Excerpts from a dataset
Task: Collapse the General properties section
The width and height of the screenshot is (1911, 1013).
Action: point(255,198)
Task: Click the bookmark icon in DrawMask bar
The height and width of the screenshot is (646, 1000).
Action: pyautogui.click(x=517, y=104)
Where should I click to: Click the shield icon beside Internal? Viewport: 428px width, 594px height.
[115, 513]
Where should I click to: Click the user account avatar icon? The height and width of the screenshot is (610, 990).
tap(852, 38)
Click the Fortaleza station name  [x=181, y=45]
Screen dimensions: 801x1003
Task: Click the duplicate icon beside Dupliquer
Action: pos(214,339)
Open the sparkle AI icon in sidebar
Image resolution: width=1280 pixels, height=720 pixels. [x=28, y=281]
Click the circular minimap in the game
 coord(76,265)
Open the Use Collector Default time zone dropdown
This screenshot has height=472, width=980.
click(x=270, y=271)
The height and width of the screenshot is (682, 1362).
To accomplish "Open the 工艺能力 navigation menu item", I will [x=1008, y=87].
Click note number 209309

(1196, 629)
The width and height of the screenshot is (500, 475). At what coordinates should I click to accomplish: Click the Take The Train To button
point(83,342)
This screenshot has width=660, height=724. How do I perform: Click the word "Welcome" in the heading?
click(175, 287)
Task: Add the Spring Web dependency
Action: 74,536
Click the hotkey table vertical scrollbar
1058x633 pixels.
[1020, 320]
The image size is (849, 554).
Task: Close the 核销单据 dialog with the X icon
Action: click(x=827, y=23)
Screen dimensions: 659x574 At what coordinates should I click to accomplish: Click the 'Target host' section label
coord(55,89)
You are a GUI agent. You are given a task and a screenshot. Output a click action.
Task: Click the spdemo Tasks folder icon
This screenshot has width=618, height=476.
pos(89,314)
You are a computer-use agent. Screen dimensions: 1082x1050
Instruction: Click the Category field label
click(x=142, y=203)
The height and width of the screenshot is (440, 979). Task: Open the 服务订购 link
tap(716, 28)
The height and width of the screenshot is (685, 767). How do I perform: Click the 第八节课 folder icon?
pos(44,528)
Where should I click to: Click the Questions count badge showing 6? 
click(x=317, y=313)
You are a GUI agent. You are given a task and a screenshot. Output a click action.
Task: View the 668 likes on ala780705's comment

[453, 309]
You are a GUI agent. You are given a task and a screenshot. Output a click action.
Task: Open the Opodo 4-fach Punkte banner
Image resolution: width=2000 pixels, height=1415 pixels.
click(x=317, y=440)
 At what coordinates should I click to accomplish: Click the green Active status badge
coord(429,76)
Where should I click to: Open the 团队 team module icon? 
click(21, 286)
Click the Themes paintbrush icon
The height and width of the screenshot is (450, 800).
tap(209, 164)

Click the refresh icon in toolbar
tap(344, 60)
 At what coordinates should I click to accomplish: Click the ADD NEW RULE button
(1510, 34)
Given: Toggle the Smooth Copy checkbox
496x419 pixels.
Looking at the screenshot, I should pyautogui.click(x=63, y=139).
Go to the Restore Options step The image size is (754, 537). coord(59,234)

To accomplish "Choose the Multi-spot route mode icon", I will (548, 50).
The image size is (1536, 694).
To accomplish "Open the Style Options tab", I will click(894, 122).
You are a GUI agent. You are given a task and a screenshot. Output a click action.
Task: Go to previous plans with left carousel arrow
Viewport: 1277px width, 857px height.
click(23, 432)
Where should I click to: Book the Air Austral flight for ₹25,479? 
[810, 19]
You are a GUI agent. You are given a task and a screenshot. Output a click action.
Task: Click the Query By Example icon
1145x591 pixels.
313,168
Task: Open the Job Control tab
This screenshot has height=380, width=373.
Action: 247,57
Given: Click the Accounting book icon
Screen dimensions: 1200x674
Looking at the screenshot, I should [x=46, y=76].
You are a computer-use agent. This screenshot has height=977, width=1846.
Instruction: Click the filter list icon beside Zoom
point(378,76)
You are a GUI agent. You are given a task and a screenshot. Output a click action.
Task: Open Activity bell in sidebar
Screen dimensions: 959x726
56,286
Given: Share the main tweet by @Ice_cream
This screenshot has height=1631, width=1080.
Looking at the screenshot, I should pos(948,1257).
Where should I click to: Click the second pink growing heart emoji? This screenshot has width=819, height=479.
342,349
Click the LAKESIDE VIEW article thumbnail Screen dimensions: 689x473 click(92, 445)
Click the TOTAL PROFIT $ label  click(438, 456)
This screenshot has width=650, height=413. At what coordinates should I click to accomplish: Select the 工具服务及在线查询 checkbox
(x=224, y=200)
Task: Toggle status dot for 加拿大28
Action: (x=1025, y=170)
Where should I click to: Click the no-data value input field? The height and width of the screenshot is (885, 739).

▶ _WHAT YOU NEED TO DO_:
As listed above, the lines from the line with "Click the Themes paintbrush icon" to the line with "Go to the Restore" are to be echoed exactly, with both ends included and nothing added.

▶ _EXERCISE ANSWER_:
Click the Themes paintbrush icon
The height and width of the screenshot is (450, 800).
tap(209, 164)

Click the refresh icon in toolbar
tap(344, 60)
 At what coordinates should I click to accomplish: Click the ADD NEW RULE button
(1510, 34)
Given: Toggle the Smooth Copy checkbox
496x419 pixels.
Looking at the screenshot, I should pyautogui.click(x=63, y=139).
Go to the Restore Options step The image size is (754, 537). coord(59,234)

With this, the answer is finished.